━━━━━ RAW DATA ━━━━━

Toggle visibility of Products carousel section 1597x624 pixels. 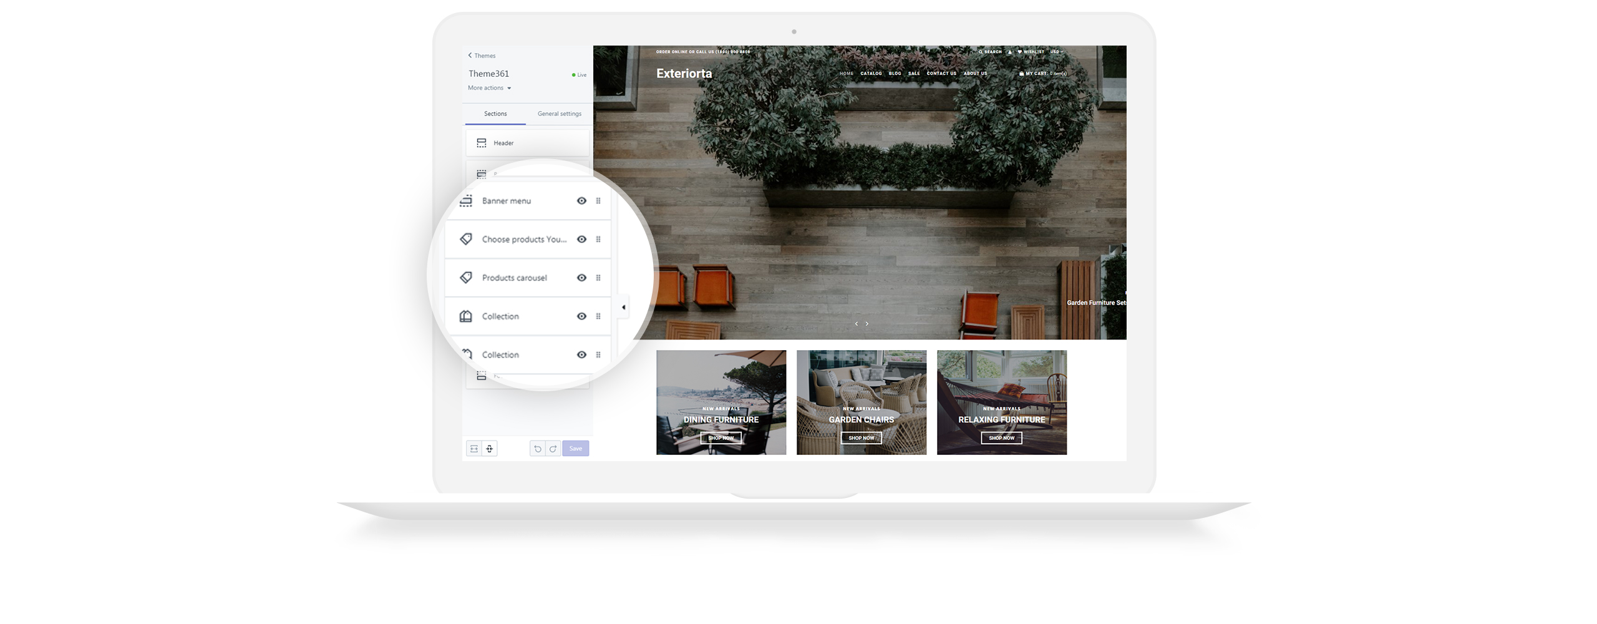point(581,278)
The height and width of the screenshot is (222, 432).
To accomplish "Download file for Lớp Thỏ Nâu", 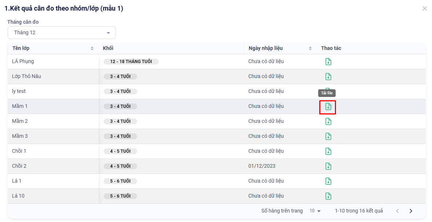I will coord(328,77).
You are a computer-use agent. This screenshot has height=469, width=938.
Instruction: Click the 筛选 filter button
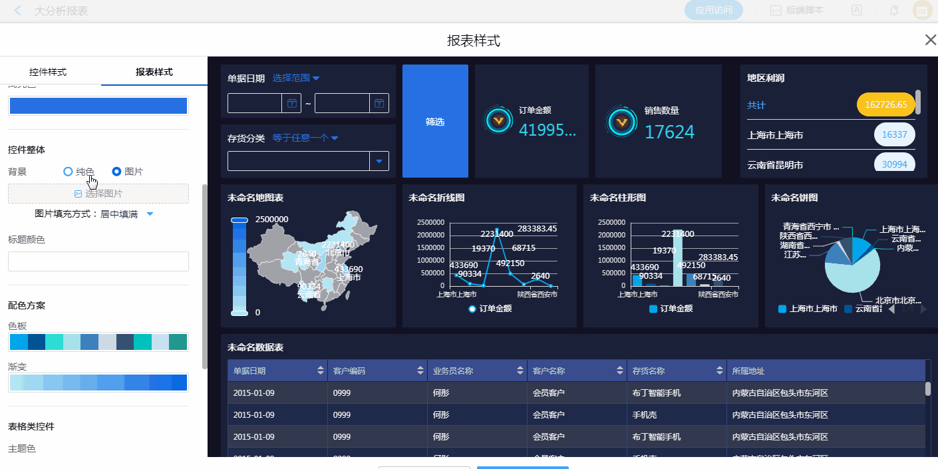pos(435,122)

━━━━━

Nothing but the lines from the one containing "You are a computer-use" through the end of the listing should be printed, each exactly as it appears and without pictures.

You are a computer-use agent. This screenshot has height=469, width=938.
Instruction: Click the 筛选 filter button
pos(435,122)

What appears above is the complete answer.